Wine exports are growing on an annual basis and it is estimated that South African export volumes will reach 300-million litres in 2009, up from 270-million litres in 2006. This increase in volumes will be the result of vineyard expansion, impacting on the Floral Region’s biodiversity. However, the Biodiversity and Wine Initiative (BWI), established in 2004, focuses on biodiversity conservation in the region. The BWI is the result of wine producers and the conservation industry pro-actively collaborating to ensure sustainable practices and conservation of the rich floral biodiversity in the region.
I had the privilege of visiting some of our wineries in the fairest Stellenbosch earlier this week.
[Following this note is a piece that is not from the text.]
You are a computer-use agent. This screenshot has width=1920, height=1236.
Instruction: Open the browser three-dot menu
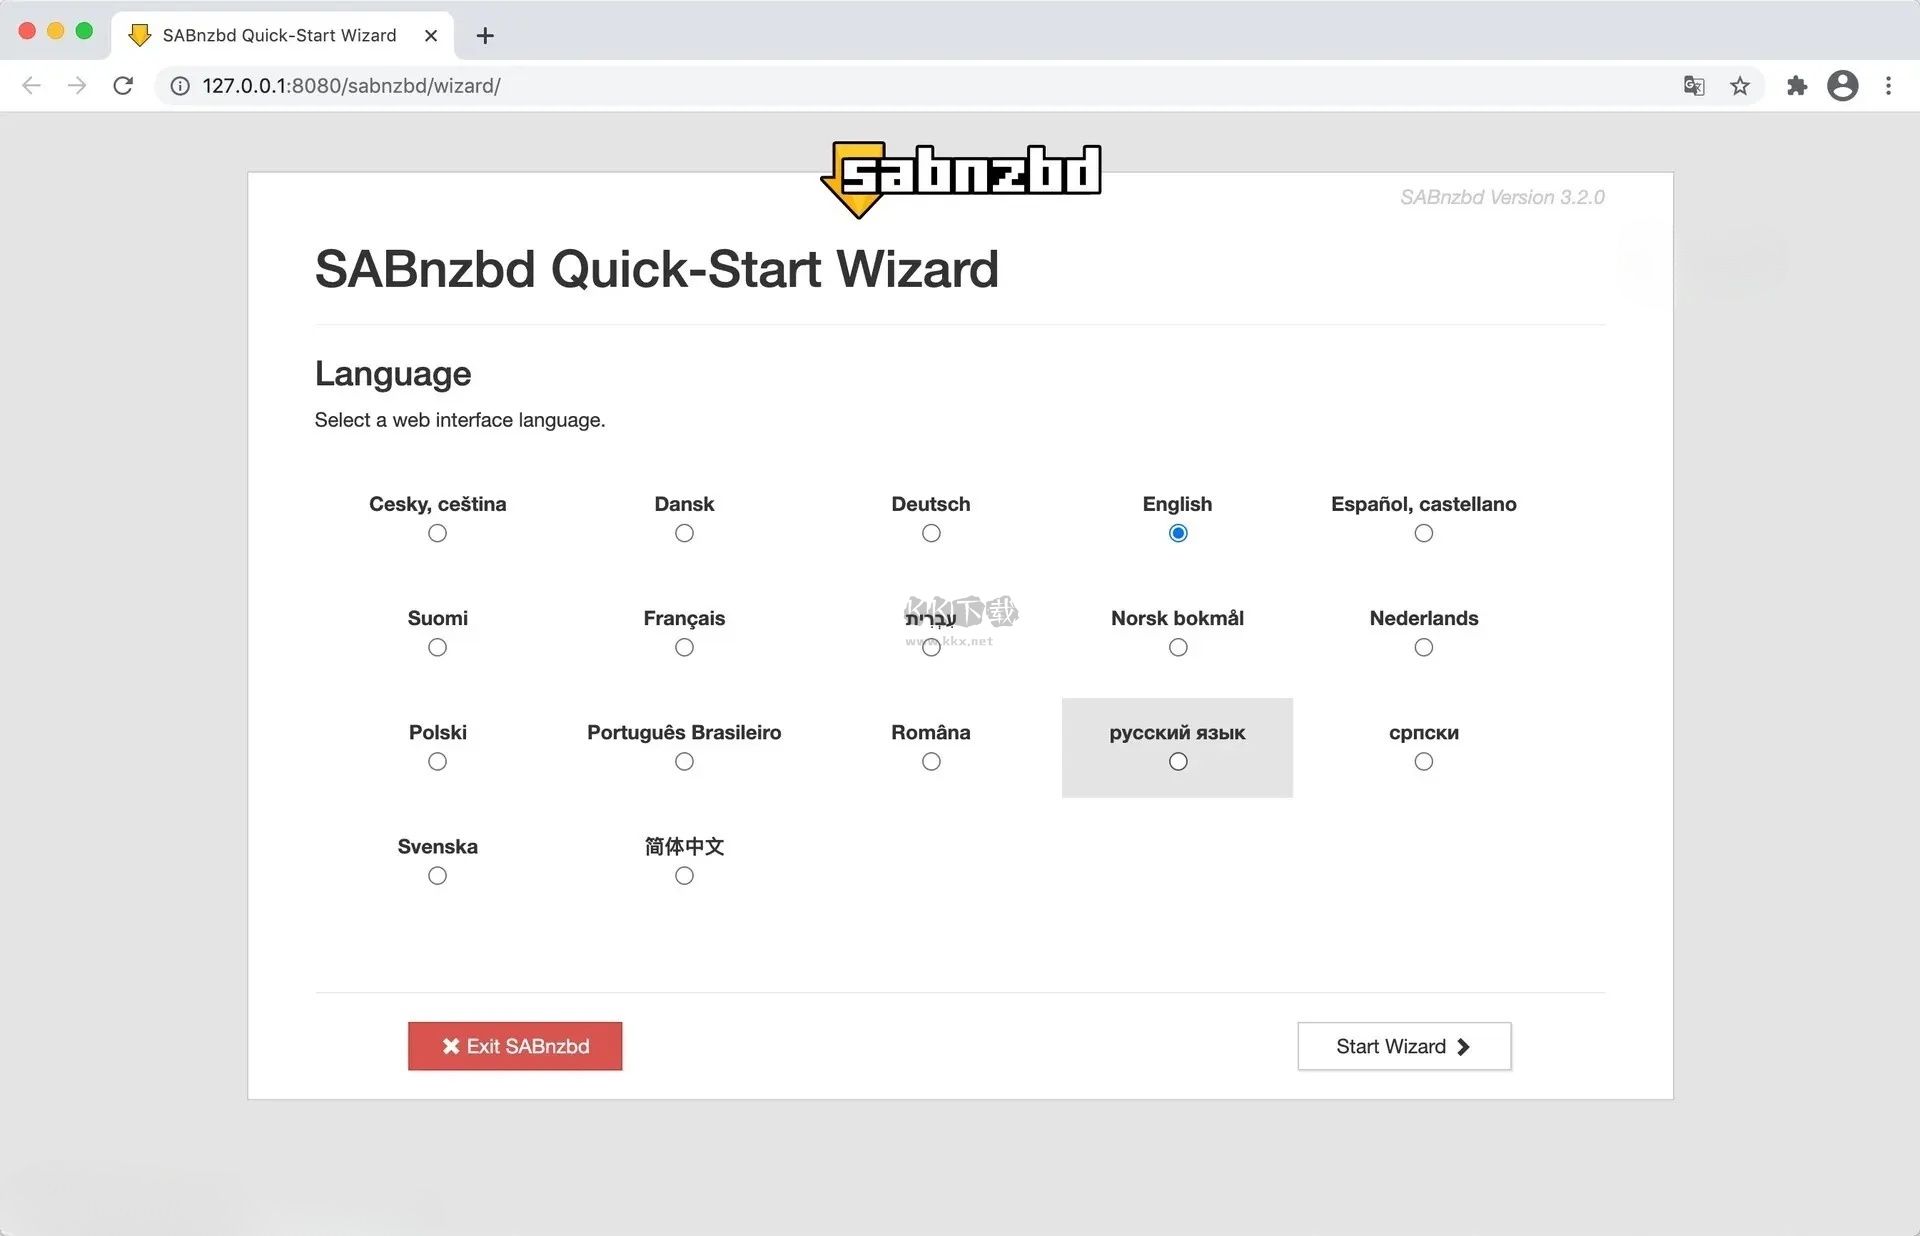[x=1890, y=86]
Taking into consideration that, on average, approximately 50% of locally produced wines is exported, many producers are aware of international market pressures related to product carbon trails and organic farming practice status (although there are still a number of definitions for what exactly this means and I have my own doubts). However, besides the commercial market incentive of “going green”, producers are actively driving sustainability practices and developments in the local communities.
One example is the Spier Wine Estate. Here owners and employees alike are highly aware of environmental and sustainability issues and driven to improve current business processes, increasing awareness and entrenching sustainable practices into every part of their business. These initiatives have often resulted in commercial benefits, among them spin-offs of a number of small businesses, generating additional value for the group.
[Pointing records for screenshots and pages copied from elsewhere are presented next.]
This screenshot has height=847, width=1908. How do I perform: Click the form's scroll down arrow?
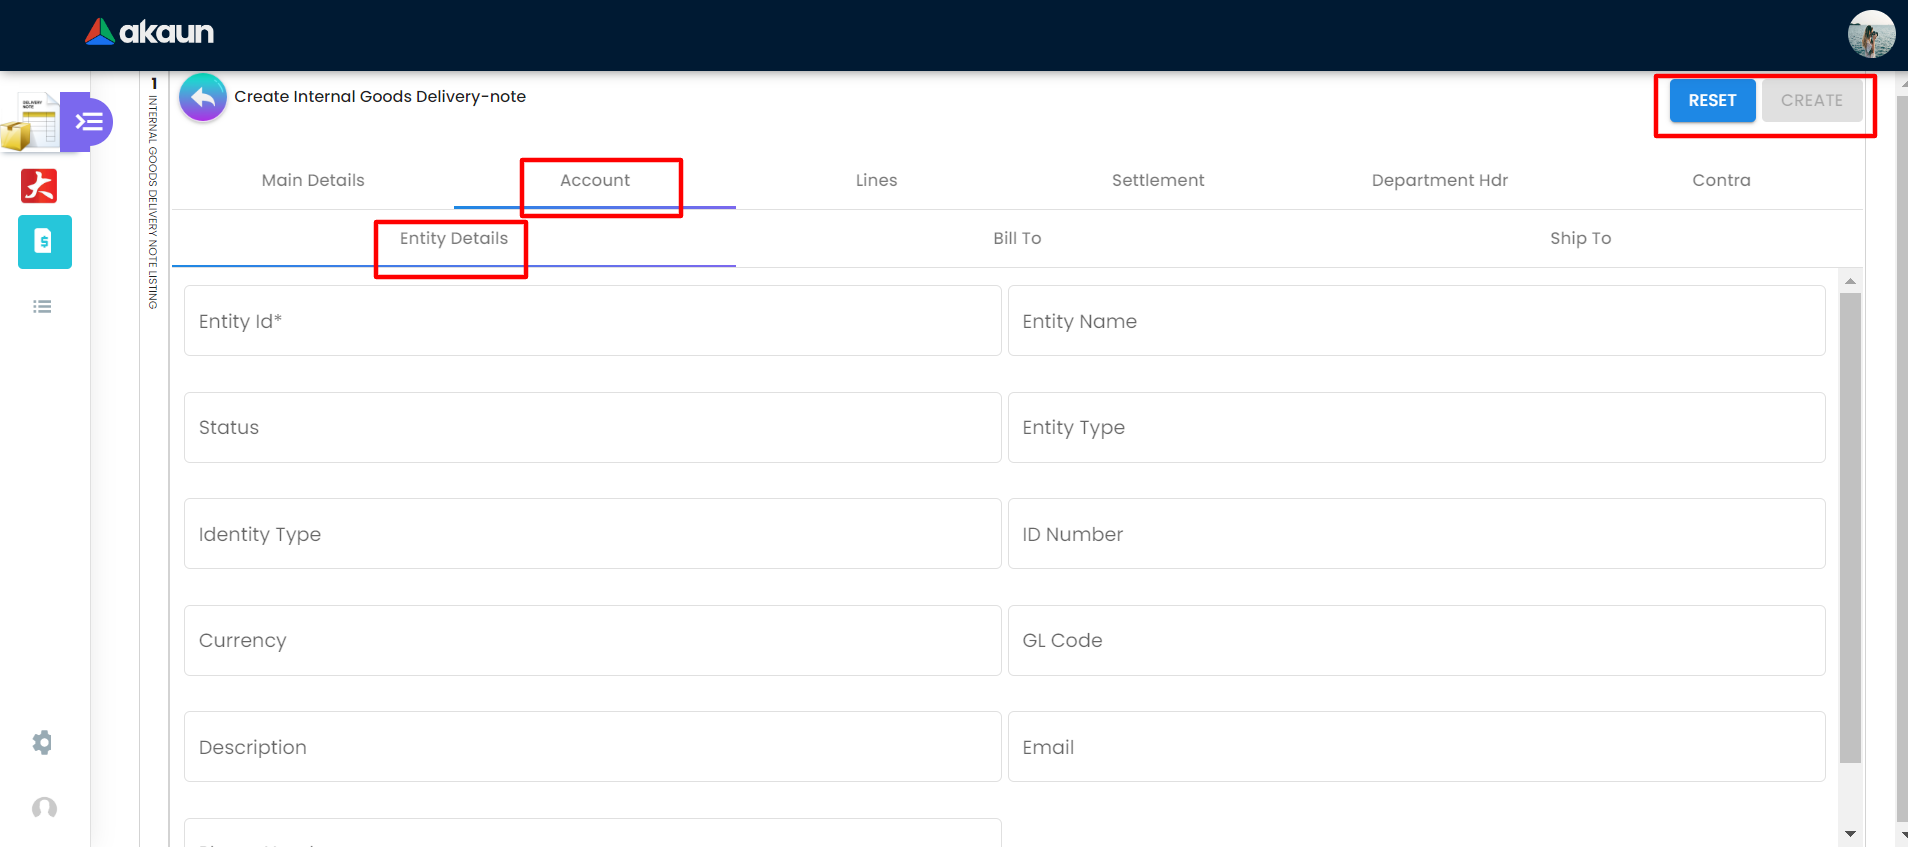coord(1850,833)
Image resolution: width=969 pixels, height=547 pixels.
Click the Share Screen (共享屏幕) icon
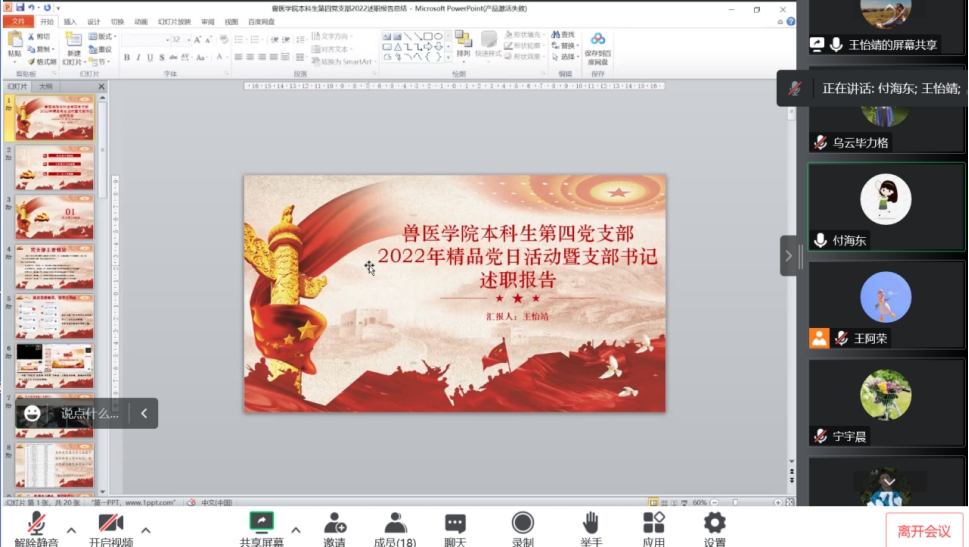point(261,523)
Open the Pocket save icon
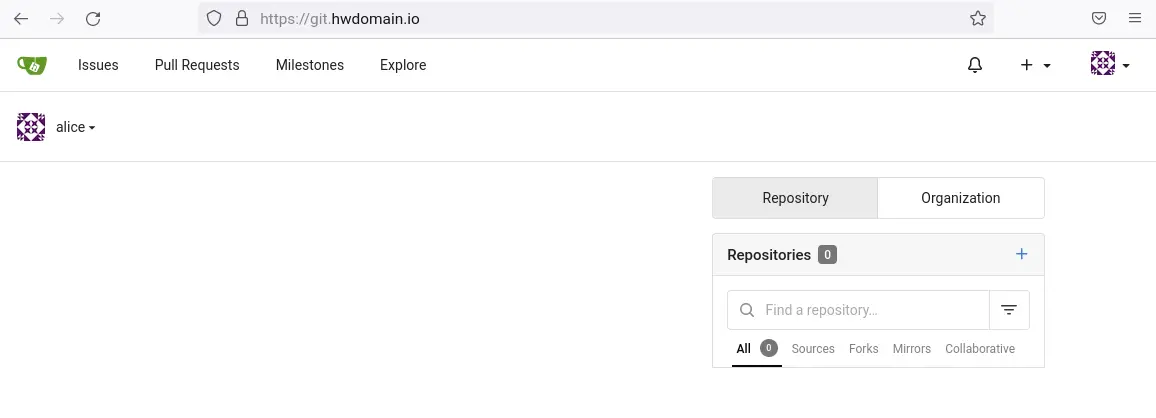Image resolution: width=1156 pixels, height=418 pixels. coord(1098,18)
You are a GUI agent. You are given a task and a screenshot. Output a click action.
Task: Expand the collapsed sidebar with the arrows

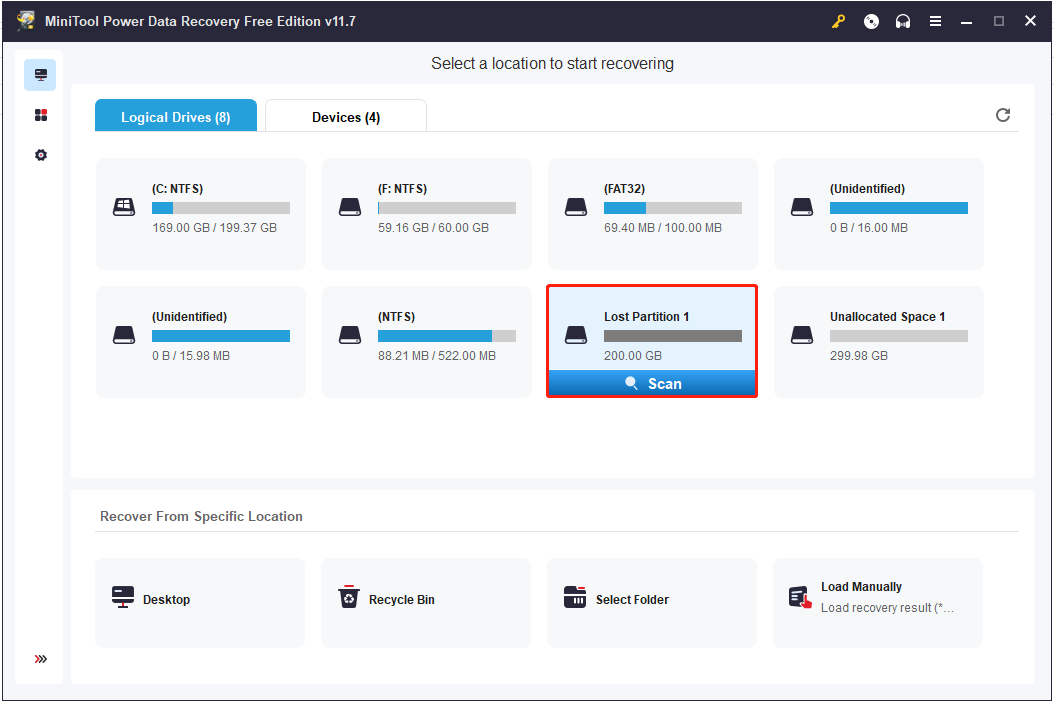(40, 658)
In the past six years, Spier has turned its business inside-out by implementing sustainable practices. It has started a natural brickmaking operation on the estate and will be using these bricks to develop a socially integrated eco-village, while running an architectural design competition to plan the self-sustaining village.
Other initiatives include biodiesel production for use on the estate, developing a waste-treatment process called Biolytix and starting a vermiculture operation (worms and byproducts), which in turn may produce material as fertiliser for agricultural practices on the estate.
Additionally, Spier is also experimenting with biodynamics, which centres on principles of organic farming and planetary alignment. This may sound esoteric to some, but in fact is a very ancient method that dictates when certain activities should occur during the crop cycle, such as planting, fertilising and harvesting. Only natural herbal extracts are used as fertilisers and pesticides and these herbs will also be grown on the estate.
Ideas among wine farmers in the region on how to improve their ecological impacts and minimise their carbon footprints abound; they are, after all, attuned to the earth and reliant on it and climate for their daily existence. There is, however, more potential to improve continuously, through considering initiatives like bulk exports, which will reduce transport and packaging cost while reducing related greenhouse-gas emissions. However, impacts on brand value may not support this strategy.
The wine industry is perhaps ahead of the curve in South Africa and may well be showing the way for other agricultural sectors. Consumer support is required in order to snowball these activities and escalate sustainability stewardship among producers. We may question the true motives of these initiatives: Are they the result of true and honest conviction and commitment to sustainability, is it a marketing motive or are these farmers and wine makers the pioneers who will change the face of agricultural practices in our country in order to ensure sustainability of their own business into the future?
I don’t think we should concern ourselves with conspiracy theories on what the real reasons are. The results are reward enough and should make us all proud when we clink our glasses again in a salute.